Required work:
**a.** In the ExaRD passage, how many computing elements are used for the initial computing system?
**b.** Rescale the rows from the line with "Zobraziť predvoľby (1173, 1543)" up to and including the line with "location de notre", and give only those lines again, including the request lines. Multiply every answer coordinate by 2.05 and round to whole numbers, with halves rounded up, but leave the numbers in the requests unchanged.

Passage:
━━━━━━━━
Due to the nature of the distributed exascale computing systems and the need to define the initial computing system, 50 computing elements are considered for the initial computing system. These 50 computing elements are consistent with the initial necessities of the computational processes related to scientific and application programs mentioned earlier. During execution of scientific and application programs, if computational processes need new resources to continue the execution, ExaRD extends the systems and adds new resources.

To create interactive and dynamic events on machine 12, a specific version of the software of the managing system [48] is used at which RD uses the ExaRD framework. Selection of machine 12 is due to the fact that in most of the times of the execution of scientific and application programs, this computing element participates in global activity of both software. Hardware configuration of this computing machine is equivalent to computing machines of the system. If each global activity stated in [60] are considered, in most of the times of the execution of the mentioned scientific and application programs, computing element 12 is the cross point of the two pages corresponding to global activities [66, 67]. Any other computing element can also be selected to be examined.

In computing element 12, the resource management system has been changed. As a result, the resource management system can manage three states of creation a process, relationship and interaction with the environment of the system that leads to the occurrence of a dynamic and interactive event [68, 69]. To this end, the resource management system in machine 12 (a) can manage processes that are not in the structure of the global activity; (b) manages the inter process communication between two processes that constitute the global activity that has not been considered in the initial structure of the global activity; (c) machine 12 is connected to another computing machine on which the two scientific applications exist. The resource management system of machine 12 can manage inter process communication related to the global activity and the corresponding process outside of the computing system which was not considered in the responding structure of the global activity. The system and the computing element 12 are examined in 70 time units. In Fig. 4, the number of RD, the number of calling ExaRD and the number of responses by ExaRD are shown.

Fig. 4
figure 4

The number of events that leads to calling of the RD unit

As can be seen in Fig. 4, the load balancer in computing element 12 in each time encounters with 5 requests related to global activities that cannot respond to them and needs to call RD. the number of RDs in Fig. 4 indicates the number of events that lead to the call of ExaRD and RD in computing element 12. For example, at time 14, there are 8 requests for which there are no responses by the load balancer. Based on the nature of the requests and the fact that the basic element of the request is the Requeststate and the Processstate, from these 8 requests, five of them are responded by ExaRD unit and three of them by RD. All three requests related to the traditional RD are responded successfully, while out of the five requests related to ExaRD, four requests are responded successfully and one request has been failed.
━━━━━━━━
Dataset entries:

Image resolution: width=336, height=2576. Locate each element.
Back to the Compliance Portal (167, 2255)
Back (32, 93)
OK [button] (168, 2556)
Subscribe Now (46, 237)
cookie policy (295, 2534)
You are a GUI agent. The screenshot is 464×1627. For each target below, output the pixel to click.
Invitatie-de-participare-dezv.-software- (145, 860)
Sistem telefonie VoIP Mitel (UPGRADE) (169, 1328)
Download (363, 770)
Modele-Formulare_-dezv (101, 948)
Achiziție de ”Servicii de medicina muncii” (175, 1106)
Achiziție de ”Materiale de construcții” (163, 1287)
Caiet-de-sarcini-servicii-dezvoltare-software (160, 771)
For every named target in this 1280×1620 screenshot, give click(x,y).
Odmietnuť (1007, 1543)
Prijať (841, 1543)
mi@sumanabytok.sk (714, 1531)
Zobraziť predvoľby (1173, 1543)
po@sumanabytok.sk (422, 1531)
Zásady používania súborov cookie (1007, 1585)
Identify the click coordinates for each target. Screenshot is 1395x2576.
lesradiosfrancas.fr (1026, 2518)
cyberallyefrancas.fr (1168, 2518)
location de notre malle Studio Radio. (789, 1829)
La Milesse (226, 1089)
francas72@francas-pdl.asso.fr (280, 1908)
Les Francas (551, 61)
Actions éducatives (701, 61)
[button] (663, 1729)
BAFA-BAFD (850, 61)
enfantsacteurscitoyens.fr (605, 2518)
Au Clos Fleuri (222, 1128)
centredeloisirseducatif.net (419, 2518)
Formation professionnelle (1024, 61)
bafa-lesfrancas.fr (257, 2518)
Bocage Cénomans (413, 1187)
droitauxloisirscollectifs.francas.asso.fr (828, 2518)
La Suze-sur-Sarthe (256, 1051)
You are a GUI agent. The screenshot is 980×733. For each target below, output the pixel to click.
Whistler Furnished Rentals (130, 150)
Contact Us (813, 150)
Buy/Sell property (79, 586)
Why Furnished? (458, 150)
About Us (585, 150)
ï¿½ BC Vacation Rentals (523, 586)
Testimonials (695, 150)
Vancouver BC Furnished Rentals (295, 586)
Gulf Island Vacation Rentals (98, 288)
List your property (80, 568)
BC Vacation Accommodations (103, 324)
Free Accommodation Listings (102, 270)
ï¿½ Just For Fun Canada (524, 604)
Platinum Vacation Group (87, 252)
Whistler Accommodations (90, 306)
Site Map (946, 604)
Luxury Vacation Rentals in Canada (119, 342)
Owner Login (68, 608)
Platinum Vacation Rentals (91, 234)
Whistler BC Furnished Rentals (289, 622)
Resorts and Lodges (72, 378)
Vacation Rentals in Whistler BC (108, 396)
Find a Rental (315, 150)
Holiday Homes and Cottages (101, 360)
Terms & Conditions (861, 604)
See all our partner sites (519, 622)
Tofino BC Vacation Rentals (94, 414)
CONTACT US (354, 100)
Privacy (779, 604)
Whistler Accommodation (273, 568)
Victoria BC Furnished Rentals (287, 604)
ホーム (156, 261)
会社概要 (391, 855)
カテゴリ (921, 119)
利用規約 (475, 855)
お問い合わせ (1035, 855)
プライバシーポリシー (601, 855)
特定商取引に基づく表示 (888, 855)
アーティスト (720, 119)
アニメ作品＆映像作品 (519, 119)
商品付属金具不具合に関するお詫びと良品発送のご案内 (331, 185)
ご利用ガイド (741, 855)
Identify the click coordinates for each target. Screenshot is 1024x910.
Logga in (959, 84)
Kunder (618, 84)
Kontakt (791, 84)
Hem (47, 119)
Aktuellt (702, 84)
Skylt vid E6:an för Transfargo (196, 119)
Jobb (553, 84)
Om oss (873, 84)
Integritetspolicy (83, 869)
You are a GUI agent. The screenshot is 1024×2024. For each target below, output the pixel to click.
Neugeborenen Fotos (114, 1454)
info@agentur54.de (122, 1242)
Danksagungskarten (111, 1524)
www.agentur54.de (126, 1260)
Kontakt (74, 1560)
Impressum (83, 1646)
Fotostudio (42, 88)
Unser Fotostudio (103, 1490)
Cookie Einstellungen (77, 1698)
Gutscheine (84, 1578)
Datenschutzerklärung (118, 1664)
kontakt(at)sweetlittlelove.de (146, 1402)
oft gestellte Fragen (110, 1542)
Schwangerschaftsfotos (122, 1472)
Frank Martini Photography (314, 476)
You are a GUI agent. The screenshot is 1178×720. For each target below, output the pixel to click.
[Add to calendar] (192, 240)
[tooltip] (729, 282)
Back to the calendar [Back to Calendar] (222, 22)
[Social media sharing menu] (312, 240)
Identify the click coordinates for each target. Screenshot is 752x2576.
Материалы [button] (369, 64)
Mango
━━━━━━━━
Results for the exercise:
**a.** 50 computing elements.

**b.**
Zobraziť predvoľby (2405, 3163)
po@sumanabytok.sk (865, 3139)
Zásady používania súborov cookie (2064, 3249)
Identify the click coordinates for each target. Screenshot is 1395x2576.
lesradiosfrancas.fr (2103, 5162)
cyberallyefrancas.fr (2394, 5162)
location de notre malle Studio Radio. (1617, 3749)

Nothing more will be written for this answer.